Daniel olhou para o envelope ainda sobre a mesa.
— Agora entendo por que doze milhões não pareciam tanto dinheiro para você.
Renee soltou uma respiração cansada.
— E agora entende por que eu estava tão desesperada naquela noite.
Ela não ligara apenas porque temia morrer sozinha.
Ligara porque acreditava que talvez estivesse prestes a perder, ao mesmo tempo, o homem em quem confiara, o controle da empresa do pai e a chance de saber se os dois acontecimentos estavam conectados.
Daniel se sentou diante dela.
— Você devia ter me contado.
— Devia.
— Desde o começo.
— Sim.
— Eu ainda estou com raiva.
— Você já mencionou isso.
— Posso mencionar de novo.
Renee finalmente riu.
Nas semanas seguintes, o conselho suspendeu qualquer movimento imediato para retirar de Renee toda a autoridade enquanto revisava o conflito envolvendo Marcus e o grupo favorável à transição.
Isso não curou Renee, não resolveu a anemia aplástica e não tornou seu tratamento mais fácil.
Ela continuou enfrentando exames, transfusões, infecções e a busca pela melhor possibilidade de transplante enquanto aprendia a delegar tarefas que antes tentava controlar sozinha.
Daniel também voltou à oficina.
A Lincoln preta deixou de aparecer na porta, e ele voltou a chegar em casa com as mãos manchadas de graxa, ouvindo Lily explicar desenhos elétricos que se tornavam mais complicados a cada semana.
Mas algumas tardes ele ainda visitava Renee.
Sem contrato.
Sem salário milionário.
Sem fingir namoro.
Quando ela precisava aparecer em algum compromisso público, Daniel só ia se realmente quisesse estar lá, e quando não queria, dizia não.
Renee aprendeu a aceitar as duas respostas.
Certa tarde, meses depois da ligação, ela colocou o envelope cor de creme sobre a mesa entre os dois novamente.
Daniel arqueou uma sobrancelha.
— Se tiver doze milhões aí dentro, vou embora.
— Não tem.
Ela abriu o envelope e retirou o contrato original, ainda sem assinatura.
Depois o rasgou ao meio.
Daniel observou os pedaços caírem sobre a mesa.
— Dramático.
— Eu tenho dinheiro para desperdiçar papel.
— Essa foi provavelmente a coisa mais multimilionária que você já me disse.

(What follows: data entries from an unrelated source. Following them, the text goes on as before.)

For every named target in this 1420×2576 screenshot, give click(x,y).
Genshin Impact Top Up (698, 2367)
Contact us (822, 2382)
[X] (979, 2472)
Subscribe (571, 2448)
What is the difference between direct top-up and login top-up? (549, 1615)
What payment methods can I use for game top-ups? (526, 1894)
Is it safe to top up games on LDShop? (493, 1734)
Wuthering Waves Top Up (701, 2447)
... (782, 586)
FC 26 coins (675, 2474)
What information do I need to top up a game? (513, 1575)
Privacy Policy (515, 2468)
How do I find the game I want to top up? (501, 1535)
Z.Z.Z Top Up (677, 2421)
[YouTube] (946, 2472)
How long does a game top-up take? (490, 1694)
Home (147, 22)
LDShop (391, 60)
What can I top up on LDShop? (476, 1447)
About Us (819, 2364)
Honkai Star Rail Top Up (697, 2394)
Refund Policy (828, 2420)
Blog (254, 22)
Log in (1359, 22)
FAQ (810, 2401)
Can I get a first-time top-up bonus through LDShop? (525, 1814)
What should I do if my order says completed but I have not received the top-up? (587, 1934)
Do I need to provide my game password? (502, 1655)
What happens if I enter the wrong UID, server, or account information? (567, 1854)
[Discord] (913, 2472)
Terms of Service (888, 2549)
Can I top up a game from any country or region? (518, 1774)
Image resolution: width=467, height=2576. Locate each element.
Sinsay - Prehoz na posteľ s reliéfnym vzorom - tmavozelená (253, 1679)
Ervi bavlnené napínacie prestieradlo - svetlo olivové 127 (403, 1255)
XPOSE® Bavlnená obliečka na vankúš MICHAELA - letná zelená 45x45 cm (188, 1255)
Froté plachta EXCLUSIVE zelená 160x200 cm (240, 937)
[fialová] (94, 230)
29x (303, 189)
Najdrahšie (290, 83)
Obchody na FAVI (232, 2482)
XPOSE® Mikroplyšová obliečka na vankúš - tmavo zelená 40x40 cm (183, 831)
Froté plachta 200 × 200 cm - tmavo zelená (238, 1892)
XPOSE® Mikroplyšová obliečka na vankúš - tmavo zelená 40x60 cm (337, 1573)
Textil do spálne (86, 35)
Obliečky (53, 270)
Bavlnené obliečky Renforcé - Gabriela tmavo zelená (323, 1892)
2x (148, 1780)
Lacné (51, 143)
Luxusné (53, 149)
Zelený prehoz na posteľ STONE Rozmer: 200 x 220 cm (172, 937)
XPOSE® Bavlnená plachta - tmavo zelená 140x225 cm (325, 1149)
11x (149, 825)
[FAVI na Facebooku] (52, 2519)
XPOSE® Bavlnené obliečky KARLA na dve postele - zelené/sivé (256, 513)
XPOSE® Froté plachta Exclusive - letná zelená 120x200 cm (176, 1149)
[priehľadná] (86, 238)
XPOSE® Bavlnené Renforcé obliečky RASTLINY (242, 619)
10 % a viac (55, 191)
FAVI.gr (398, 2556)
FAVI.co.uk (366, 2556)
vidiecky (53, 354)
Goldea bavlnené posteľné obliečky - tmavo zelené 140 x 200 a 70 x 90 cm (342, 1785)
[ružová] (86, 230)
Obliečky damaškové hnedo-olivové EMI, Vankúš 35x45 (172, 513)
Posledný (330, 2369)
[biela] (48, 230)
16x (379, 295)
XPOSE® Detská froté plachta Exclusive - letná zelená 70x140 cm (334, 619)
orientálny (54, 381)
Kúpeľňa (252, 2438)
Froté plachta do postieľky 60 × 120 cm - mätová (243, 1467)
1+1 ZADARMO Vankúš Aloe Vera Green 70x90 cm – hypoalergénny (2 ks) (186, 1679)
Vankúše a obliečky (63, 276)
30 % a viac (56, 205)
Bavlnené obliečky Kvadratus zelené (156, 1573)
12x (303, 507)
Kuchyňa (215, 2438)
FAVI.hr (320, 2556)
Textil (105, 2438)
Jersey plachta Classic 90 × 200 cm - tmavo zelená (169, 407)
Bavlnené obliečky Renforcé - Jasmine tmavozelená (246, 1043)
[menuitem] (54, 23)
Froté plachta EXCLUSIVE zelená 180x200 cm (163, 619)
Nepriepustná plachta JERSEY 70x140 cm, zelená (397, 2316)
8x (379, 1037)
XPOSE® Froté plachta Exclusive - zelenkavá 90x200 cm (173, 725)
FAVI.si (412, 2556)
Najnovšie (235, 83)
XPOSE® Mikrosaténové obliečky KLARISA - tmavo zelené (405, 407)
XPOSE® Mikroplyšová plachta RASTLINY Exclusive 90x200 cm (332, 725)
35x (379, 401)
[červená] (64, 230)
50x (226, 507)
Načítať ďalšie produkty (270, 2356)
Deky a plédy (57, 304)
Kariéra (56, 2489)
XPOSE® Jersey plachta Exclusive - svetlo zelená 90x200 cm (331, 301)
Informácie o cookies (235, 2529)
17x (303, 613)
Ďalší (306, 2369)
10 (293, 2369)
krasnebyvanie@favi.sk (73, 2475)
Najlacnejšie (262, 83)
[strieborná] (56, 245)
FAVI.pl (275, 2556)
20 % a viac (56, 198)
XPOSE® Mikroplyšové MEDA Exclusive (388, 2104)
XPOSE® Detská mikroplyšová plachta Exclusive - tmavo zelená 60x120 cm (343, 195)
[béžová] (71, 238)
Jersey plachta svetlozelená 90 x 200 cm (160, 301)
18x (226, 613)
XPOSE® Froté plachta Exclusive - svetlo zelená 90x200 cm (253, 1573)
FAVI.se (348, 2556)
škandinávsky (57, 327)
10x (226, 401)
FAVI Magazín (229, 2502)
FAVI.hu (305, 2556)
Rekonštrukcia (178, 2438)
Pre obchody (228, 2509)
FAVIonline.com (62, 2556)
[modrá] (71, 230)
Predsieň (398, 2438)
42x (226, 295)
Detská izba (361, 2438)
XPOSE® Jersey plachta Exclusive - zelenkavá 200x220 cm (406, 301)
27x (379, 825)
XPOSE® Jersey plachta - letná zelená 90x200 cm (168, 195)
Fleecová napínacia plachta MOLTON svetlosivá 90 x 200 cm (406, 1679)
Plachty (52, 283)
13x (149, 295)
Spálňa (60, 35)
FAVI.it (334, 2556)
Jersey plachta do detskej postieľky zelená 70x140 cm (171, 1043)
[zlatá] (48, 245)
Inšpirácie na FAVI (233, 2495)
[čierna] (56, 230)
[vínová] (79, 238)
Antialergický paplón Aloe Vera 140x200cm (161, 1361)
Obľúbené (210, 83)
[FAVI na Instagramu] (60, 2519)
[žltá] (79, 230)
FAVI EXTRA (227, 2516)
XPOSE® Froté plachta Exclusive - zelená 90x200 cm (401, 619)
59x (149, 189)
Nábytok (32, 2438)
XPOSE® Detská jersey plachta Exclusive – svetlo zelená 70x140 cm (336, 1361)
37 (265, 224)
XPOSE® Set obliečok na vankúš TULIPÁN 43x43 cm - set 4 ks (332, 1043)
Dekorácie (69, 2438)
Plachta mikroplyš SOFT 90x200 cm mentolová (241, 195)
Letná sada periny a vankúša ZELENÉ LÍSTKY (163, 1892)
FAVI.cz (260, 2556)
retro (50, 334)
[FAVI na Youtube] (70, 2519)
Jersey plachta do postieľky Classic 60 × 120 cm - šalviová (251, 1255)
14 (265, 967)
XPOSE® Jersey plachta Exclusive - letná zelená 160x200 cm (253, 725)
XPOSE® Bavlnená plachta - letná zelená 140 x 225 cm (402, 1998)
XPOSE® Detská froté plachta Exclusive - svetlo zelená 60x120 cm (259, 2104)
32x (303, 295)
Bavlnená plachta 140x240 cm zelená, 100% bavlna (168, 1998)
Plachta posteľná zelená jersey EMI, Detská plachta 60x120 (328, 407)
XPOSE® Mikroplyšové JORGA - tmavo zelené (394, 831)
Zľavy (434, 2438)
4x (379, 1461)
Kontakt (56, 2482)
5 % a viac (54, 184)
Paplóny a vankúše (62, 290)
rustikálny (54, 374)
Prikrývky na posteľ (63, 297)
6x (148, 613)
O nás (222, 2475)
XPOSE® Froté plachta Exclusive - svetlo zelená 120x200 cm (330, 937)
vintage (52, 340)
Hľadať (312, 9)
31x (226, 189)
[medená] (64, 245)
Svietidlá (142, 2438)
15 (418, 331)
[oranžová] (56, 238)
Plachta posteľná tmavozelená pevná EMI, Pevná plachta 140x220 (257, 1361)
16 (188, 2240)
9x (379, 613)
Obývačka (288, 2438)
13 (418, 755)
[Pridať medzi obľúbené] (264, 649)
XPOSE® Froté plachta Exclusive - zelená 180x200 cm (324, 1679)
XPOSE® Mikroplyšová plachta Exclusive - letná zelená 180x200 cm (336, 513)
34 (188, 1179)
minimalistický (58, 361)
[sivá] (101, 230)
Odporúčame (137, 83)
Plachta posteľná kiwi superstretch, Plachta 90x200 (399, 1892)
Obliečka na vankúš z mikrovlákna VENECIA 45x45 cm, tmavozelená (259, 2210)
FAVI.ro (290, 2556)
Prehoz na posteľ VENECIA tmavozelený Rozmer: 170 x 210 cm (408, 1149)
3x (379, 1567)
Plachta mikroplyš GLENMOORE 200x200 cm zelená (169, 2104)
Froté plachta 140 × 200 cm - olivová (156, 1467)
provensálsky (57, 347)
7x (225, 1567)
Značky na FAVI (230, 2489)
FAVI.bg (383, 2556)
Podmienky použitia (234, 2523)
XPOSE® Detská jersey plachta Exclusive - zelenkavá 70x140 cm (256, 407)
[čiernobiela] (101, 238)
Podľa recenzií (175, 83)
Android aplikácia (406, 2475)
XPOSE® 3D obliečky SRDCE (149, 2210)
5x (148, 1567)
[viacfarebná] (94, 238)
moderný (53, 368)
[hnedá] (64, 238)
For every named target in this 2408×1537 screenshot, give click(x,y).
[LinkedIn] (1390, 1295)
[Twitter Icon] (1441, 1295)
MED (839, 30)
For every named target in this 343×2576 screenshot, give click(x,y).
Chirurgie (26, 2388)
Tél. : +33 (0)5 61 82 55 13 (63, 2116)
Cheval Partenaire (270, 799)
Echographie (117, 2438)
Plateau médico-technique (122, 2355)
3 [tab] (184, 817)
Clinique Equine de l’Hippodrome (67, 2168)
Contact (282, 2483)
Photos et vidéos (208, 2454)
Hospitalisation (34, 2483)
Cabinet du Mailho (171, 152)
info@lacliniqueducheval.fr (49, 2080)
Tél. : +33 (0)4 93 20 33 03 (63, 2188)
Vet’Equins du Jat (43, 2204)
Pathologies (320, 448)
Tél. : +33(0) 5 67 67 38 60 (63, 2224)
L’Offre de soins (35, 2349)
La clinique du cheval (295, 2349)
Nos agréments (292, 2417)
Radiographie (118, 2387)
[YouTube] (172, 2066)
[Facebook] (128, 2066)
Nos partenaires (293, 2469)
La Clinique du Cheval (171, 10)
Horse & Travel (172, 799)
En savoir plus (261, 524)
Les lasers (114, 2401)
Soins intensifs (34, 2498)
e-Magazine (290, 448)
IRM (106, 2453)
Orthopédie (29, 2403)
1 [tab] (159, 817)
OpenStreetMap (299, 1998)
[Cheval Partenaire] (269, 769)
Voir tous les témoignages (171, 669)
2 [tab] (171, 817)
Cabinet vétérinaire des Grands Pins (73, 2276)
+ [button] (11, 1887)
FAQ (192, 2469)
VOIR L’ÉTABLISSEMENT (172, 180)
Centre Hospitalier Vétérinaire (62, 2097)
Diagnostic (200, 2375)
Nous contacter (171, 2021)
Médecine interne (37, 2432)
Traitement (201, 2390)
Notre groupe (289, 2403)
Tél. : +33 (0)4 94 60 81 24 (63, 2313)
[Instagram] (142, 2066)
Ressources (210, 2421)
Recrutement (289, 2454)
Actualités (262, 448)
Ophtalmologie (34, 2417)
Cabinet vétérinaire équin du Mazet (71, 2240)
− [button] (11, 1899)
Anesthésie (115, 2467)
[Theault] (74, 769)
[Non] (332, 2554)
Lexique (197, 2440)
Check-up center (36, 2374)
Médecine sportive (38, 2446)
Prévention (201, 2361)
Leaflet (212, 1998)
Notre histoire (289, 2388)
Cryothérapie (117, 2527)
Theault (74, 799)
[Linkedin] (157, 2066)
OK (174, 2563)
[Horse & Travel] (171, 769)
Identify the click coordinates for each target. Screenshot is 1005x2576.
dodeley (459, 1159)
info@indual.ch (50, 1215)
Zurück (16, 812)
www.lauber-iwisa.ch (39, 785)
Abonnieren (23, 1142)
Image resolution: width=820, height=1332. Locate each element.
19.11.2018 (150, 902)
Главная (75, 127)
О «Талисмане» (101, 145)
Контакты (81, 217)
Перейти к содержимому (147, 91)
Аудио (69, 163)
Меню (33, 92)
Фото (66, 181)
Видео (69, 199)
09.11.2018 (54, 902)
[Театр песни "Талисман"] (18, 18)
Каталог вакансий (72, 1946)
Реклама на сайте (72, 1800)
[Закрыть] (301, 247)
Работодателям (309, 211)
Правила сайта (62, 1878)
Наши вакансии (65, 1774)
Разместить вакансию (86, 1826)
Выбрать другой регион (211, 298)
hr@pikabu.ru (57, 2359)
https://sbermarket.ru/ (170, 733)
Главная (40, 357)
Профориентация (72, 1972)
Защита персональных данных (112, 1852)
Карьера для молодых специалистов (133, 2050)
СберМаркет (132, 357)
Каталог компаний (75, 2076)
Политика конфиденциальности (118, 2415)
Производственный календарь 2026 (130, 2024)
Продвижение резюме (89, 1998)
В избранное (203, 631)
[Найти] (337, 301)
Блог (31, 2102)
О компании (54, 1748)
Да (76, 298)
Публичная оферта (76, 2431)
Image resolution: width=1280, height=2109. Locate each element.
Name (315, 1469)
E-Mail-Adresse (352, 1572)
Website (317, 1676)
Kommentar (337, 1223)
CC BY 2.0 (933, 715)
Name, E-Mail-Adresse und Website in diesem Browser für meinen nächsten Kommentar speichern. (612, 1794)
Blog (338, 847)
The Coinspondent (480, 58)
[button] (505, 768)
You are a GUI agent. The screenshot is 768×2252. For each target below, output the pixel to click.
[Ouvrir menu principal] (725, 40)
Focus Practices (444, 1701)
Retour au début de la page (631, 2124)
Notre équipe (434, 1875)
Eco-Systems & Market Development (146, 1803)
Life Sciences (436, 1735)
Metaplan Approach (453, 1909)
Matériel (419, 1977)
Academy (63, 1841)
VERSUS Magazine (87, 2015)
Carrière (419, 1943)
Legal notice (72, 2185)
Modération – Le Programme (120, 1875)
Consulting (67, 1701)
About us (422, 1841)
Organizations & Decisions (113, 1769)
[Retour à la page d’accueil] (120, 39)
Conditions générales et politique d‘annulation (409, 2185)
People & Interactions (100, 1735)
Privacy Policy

Ela empurrou o envelope vazio para ele.
— Pode jogar fora para mim?
Daniel pegou o objeto que um motorista havia colocado em suas mãos meses antes, o mesmo envelope que representara uma entrada absurda num mundo de fortunas, conselhos administrativos e mentiras planejadas.
Ele o dobrou e guardou no bolso da jaqueta.
— Vou usar para guardar as contas da oficina.
Renee riu tão forte que precisou parar para recuperar o fôlego.
Naquela noite, Daniel voltou para casa, ajudou Lily a terminar um desenho de circuito e colocou o envelope de Renee numa gaveta cheia de recibos, fusíveis pequenos e papéis comuns.
Às 2h07 da madrugada, o celular dele tocou.
Daniel acordou imediatamente.
Durante uma fração de segundo, voltou a sentir o mesmo medo da primeira chamada, aquele reflexo que quatro anos de saudade de Sarah ainda não tinham apagado.
Então viu o nome na tela.
Renee.
Ele atendeu.
— Está tudo bem?
— Está.
A voz dela parecia cansada, mas tranquila.
— Então por que está me ligando às duas da manhã?
— Não conseguia dormir.
Daniel se recostou no travesseiro.
— E desta vez você tinha certeza de que estava ligando para a pessoa certa?
Do outro lado, Renee demorou apenas um instante.
— Desta vez, sim.
Daniel olhou para a porta fechada do quarto de Lily, ouviu Renee respirar normalmente do outro lado da linha e percebeu que não havia hospital, proposta ou papel a ser assinado naquela madrugada.
Havia apenas duas pessoas conversando porque uma delas decidira ligar e a outra decidira atender.
E, pela primeira vez desde que o número errado aparecera em seu celular, nenhum dos dois precisava fingir o motivo.